## 学习文本

★ ★ ★

C     比较重要的指标,代表本步操作消耗的CPU 时间片; 9i以后单位为microsecond

E      Elapsed Time ,代表本步操作消耗的自然时间,  9i以后单位为microsecond

 

 

这里存在一个问题例如 在我们的例子中PARSE #20:c=2000,e=1087   CPU_TIME> Elapsed time  ;

理论上 应当是  Elapsed Time = CPU TIME + WAIT TIME (等待事件的时间), 但是由于CPU TIME 和Elapsed time使用了不同 的clock时钟计时,所以在 2者都很短,或者 是CPU敏感的操作时 有可能 CPU TIME> Elapsed time。

相关的BUG 有:

  • Bug 4161114 : IN V$SQL, CPU_TIME > ELAPSED_TIME
  • Bug 7603849 : CPU_TIME > ELAPSED_TIME FOR CERTAIN SQL’S IN V$SQL
  • Bug 7580277 : ELAPSED_TIME SHOWING 0 FOR CERTAIN SQL’S IN V$SQL
  • Bug 8243074 : INCORRECT ELAPSED_TIME IN V$SQL

该问题可能 在12c中得到修复

 

 p   物理读的数目

CR  CR一致性读引起的buffer get  数目

CU  当前读current read 引起的buffer get 数目

r     处理的行数

 

CLOSE #[CURSOR]:c=%u e=%u dep=%d type=%u tim=%u   ==》一个游标关闭的例子

 CLOSE   游标关闭

type    关闭游标的操作类型

  • 0    该游标从未被缓存且执行次数小于3次,也叫hard close
  • 1      该游标从未被缓存但执行次数至少3次,若在session cached cursor中有free slot 则将该游标放入session cached cursor
  • 2     该游标从未被缓存但执行次数至少3次,该游标置入session cached cursor的条件是讲老的缓存age out掉
  • 3      该游标已经在缓存里,则还会去

 

 

STAT #[CURSOR] id=N cnt=0 [pid=0 pos=0 obj=0 op=’SORT AGGREGATE ‘]  

 

  • STAT   相关行反应解释执行计划的统计信息
  • [CURSOR]     游标号
  • id    执行计划的行数 从1开始
  • cnt    该数据源的行数
  • pid    该数据源的 父ID
  • pos    在执行计划中的位置
  • obj     对应数据源的  object id
  • op=    数据源的访问操作,例如 FULL SCAN

11g 以上还提供如下信息:

 

STAT #2 id=1 cnt=26 pid=0 pos=1 obj=0 op=’HASH GROUP BY (cr=1143 pr=1139 pw=0 time=61372 us)’
STAT #2 id=2 cnt=77276 pid=1 pos=1 obj=96551 op=’TABLE ACCESS FULL FULLSCAN (cr=1143 pr=1139 pw=0 time=927821 us)’

 

  • CR 代表一致性读的数量
  • PR  代表物理读的数量
  • pw  代表物理写的数量
  • time   单位为microsecond,本步骤的耗时
  • cost    本操作的优化器成本
  • size    评估的数据源大小,单位为字节
  • card       评估的优化器基数Cardinality.

★ ★ ★

## 所示数据
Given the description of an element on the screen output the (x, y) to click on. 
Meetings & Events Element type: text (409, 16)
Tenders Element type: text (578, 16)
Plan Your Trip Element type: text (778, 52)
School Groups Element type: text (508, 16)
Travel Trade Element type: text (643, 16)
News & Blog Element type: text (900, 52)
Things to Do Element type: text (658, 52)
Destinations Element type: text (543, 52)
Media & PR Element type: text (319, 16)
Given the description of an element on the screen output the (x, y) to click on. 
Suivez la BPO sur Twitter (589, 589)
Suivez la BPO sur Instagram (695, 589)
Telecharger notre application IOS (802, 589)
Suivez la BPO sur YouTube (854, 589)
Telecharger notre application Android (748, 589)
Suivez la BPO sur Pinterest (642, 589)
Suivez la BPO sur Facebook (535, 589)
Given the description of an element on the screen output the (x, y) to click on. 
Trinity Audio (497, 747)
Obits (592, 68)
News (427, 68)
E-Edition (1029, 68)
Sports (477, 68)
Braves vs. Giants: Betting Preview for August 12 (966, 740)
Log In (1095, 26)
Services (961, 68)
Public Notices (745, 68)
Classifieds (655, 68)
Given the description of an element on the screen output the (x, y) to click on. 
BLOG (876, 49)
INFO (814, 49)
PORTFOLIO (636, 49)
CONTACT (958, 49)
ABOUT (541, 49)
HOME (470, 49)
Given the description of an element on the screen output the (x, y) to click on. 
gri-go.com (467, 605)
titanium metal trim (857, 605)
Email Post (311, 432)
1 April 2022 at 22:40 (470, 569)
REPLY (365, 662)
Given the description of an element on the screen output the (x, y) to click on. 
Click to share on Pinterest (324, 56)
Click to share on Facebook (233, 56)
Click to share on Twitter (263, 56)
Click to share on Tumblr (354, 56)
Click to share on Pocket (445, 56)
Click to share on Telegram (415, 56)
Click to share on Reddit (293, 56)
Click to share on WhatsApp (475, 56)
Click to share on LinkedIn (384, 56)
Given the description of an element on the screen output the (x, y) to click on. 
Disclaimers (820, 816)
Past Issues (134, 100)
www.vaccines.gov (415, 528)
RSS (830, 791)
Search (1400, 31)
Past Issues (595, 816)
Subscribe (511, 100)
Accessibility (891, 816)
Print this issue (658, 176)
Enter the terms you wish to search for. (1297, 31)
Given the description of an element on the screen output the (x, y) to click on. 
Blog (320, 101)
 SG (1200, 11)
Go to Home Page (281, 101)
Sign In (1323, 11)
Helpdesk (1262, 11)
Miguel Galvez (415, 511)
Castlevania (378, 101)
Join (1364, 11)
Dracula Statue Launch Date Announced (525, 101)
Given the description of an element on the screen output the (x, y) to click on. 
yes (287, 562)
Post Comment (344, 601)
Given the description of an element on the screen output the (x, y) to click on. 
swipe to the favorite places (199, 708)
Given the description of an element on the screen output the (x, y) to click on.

★ ★ ★

## 问题 1
学习文本中说,CPU TIME 和 Elapsed time 在计时上有什么不同?
## 问题 2
请把学习文本中以“理论上 应当是”开头的段落改写得更简短,并保留其主要事实。

## 练习答案 1
二者使用了不同的clock时钟计时。

## 练习答案 2
理论上 Elapsed Time 应等于 CPU TIME 加上等待事件的时间。不过二者使用不同的时钟计时,所以当两者都很短或操作对 CPU 敏感时,可能出现 CPU TIME 大于 Elapsed time 的情况。